Segment Open

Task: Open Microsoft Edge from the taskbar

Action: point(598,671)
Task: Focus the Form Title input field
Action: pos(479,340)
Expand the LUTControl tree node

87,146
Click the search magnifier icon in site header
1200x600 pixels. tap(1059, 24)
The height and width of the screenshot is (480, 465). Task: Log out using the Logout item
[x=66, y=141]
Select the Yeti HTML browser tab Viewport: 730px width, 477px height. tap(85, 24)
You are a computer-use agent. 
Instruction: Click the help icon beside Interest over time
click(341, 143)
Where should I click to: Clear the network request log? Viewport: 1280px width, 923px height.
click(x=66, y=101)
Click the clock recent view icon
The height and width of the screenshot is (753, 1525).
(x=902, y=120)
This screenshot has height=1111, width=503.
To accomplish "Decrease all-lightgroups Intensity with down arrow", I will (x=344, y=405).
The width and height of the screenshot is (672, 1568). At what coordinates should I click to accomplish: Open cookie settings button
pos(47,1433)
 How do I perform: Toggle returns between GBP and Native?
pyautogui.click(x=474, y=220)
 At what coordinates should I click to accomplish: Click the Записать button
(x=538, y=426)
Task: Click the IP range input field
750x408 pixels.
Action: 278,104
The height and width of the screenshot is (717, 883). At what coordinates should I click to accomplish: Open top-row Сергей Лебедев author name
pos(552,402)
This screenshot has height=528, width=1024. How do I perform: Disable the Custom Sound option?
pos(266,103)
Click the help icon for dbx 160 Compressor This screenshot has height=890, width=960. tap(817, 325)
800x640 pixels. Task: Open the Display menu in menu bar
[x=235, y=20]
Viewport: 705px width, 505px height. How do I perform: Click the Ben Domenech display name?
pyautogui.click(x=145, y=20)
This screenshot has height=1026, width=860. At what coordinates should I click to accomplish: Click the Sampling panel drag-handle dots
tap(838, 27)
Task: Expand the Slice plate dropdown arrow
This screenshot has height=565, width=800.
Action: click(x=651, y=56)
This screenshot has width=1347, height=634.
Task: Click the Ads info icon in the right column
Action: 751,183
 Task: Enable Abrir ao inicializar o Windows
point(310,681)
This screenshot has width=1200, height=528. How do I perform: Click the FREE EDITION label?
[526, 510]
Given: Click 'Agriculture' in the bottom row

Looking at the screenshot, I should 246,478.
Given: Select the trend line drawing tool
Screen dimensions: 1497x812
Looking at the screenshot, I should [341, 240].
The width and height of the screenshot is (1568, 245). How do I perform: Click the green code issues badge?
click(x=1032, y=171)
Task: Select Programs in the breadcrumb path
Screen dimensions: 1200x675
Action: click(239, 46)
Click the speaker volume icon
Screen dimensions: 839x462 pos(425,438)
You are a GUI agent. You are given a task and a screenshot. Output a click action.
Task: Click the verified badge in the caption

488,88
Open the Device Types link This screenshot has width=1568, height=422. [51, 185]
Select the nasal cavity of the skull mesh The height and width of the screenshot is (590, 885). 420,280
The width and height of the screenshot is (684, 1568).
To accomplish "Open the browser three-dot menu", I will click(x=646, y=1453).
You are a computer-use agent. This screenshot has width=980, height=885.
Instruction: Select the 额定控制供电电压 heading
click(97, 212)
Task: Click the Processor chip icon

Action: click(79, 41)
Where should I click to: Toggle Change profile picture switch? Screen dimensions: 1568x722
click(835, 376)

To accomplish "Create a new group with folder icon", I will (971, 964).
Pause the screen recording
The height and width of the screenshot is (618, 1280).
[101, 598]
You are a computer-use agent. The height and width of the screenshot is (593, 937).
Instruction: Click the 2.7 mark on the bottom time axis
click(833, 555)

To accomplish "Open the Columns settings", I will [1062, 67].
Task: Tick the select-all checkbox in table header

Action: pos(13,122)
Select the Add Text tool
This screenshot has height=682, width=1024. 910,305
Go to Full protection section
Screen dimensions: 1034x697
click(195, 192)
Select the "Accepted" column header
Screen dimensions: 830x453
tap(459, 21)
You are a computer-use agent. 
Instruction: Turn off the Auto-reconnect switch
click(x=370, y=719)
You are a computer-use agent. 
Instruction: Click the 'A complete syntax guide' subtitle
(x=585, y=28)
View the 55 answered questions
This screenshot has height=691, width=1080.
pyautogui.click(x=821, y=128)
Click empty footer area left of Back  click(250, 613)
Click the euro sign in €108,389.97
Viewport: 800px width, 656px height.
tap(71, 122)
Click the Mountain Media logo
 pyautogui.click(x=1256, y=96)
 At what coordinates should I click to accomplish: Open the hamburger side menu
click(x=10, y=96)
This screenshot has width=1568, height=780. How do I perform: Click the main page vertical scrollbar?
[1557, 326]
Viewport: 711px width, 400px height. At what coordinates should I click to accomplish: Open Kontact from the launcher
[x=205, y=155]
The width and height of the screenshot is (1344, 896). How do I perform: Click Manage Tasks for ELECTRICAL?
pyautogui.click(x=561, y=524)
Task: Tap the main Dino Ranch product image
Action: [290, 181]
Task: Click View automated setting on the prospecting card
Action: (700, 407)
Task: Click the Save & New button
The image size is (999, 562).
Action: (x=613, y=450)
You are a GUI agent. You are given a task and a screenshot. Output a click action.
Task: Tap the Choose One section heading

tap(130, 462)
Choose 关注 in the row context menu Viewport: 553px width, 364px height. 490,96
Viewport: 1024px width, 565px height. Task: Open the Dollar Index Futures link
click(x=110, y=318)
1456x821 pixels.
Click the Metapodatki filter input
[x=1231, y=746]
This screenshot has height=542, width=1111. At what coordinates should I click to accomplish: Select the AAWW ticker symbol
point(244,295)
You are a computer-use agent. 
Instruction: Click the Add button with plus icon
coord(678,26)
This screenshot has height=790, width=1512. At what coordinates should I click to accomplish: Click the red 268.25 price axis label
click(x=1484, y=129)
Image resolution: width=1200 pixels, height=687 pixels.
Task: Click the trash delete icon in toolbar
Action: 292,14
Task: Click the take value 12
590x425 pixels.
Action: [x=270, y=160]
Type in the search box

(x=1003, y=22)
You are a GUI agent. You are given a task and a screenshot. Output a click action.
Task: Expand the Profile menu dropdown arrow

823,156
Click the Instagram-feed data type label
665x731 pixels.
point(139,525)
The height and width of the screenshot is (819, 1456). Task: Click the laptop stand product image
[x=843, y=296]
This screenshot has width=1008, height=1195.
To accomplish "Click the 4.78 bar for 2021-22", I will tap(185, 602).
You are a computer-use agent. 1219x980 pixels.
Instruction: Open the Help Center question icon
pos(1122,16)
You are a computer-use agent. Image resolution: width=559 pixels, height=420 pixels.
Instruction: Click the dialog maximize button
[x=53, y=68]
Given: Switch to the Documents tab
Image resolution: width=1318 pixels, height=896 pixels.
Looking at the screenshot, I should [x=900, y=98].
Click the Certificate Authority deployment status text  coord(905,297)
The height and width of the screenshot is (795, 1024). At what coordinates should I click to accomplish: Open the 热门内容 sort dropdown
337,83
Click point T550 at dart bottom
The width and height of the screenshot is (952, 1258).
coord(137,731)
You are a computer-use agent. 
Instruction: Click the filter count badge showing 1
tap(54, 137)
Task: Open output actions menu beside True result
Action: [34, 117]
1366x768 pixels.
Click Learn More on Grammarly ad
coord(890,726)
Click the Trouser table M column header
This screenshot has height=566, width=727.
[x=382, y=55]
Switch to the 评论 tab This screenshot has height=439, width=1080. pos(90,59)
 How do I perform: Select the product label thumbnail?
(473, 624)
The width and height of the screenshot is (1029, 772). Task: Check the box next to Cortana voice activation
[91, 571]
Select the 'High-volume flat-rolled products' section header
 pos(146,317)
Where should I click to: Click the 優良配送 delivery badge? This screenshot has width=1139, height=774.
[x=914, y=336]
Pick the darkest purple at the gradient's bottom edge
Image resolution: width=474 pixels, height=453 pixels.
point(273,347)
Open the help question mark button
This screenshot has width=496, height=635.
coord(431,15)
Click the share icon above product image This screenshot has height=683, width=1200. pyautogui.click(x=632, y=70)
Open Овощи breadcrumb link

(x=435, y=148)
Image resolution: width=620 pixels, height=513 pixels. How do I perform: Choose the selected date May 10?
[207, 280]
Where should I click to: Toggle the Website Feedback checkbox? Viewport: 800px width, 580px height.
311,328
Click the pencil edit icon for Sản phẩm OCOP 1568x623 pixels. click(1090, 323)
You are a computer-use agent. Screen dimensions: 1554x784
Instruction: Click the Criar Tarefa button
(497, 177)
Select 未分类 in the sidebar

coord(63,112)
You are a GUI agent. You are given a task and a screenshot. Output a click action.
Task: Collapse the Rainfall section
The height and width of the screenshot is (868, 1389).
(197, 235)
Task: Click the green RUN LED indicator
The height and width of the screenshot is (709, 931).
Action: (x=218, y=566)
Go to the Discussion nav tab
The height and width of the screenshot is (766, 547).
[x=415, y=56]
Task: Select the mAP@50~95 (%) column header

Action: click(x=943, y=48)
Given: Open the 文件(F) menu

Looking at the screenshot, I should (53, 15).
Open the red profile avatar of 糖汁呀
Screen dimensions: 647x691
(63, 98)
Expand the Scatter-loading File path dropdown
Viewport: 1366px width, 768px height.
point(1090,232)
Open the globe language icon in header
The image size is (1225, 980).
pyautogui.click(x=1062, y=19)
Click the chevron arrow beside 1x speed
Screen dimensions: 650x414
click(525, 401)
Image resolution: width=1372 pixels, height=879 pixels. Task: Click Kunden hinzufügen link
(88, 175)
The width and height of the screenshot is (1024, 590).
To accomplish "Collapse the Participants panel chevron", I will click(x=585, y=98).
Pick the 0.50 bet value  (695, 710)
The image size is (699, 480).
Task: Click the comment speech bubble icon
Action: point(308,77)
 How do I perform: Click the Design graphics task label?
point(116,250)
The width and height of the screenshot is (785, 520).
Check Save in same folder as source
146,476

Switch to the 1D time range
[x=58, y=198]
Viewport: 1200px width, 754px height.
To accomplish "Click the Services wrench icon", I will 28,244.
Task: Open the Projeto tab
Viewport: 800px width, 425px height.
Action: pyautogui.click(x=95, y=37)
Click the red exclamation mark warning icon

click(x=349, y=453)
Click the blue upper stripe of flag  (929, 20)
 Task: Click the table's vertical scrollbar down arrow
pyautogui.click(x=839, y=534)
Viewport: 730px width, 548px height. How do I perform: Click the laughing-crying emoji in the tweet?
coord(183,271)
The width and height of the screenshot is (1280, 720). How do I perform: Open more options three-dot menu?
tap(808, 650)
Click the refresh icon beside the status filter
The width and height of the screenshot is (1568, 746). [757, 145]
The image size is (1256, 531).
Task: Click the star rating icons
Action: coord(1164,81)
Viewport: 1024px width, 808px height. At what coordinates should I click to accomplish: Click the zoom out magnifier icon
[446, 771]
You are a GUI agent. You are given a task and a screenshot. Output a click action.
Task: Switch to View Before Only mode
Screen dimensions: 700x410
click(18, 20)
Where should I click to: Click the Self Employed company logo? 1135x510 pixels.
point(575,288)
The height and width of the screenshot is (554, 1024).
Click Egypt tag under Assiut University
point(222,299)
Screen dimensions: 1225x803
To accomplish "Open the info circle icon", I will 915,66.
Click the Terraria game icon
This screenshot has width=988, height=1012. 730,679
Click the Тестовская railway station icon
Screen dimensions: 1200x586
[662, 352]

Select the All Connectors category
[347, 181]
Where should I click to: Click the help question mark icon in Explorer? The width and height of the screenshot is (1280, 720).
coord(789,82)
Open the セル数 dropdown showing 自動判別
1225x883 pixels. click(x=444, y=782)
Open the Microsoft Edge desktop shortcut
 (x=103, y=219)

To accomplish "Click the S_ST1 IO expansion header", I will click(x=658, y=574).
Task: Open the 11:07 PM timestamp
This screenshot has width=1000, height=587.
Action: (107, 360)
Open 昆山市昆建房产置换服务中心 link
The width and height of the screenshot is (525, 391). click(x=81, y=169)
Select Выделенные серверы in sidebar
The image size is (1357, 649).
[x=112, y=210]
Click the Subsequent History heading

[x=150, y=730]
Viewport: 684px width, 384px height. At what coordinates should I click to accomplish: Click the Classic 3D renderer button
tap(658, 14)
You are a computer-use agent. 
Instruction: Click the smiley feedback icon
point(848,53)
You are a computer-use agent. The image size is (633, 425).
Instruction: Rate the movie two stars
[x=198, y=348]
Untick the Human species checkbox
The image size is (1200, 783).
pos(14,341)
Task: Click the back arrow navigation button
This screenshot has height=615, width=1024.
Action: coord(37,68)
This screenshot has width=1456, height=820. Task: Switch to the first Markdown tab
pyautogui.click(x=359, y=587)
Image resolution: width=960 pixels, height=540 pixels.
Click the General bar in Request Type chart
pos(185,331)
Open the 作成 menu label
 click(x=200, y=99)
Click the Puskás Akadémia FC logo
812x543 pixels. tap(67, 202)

Segment Closed

* **Assignment**: In the data above, find the line containing "Task: Open the 11:07 PM timestamp", then copy it and every later line exactly.

* **Answer space**:
Task: Open the 11:07 PM timestamp
This screenshot has width=1000, height=587.
Action: (107, 360)
Open 昆山市昆建房产置换服务中心 link
The width and height of the screenshot is (525, 391). click(x=81, y=169)
Select Выделенные серверы in sidebar
The image size is (1357, 649).
[x=112, y=210]
Click the Subsequent History heading

[x=150, y=730]
Viewport: 684px width, 384px height. At what coordinates should I click to accomplish: Click the Classic 3D renderer button
tap(658, 14)
You are a computer-use agent. 
Instruction: Click the smiley feedback icon
point(848,53)
You are a computer-use agent. The image size is (633, 425).
Instruction: Rate the movie two stars
[x=198, y=348]
Untick the Human species checkbox
The image size is (1200, 783).
pos(14,341)
Task: Click the back arrow navigation button
This screenshot has height=615, width=1024.
Action: coord(37,68)
This screenshot has width=1456, height=820. Task: Switch to the first Markdown tab
pyautogui.click(x=359, y=587)
Image resolution: width=960 pixels, height=540 pixels.
Click the General bar in Request Type chart
pos(185,331)
Open the 作成 menu label
 click(x=200, y=99)
Click the Puskás Akadémia FC logo
812x543 pixels. tap(67, 202)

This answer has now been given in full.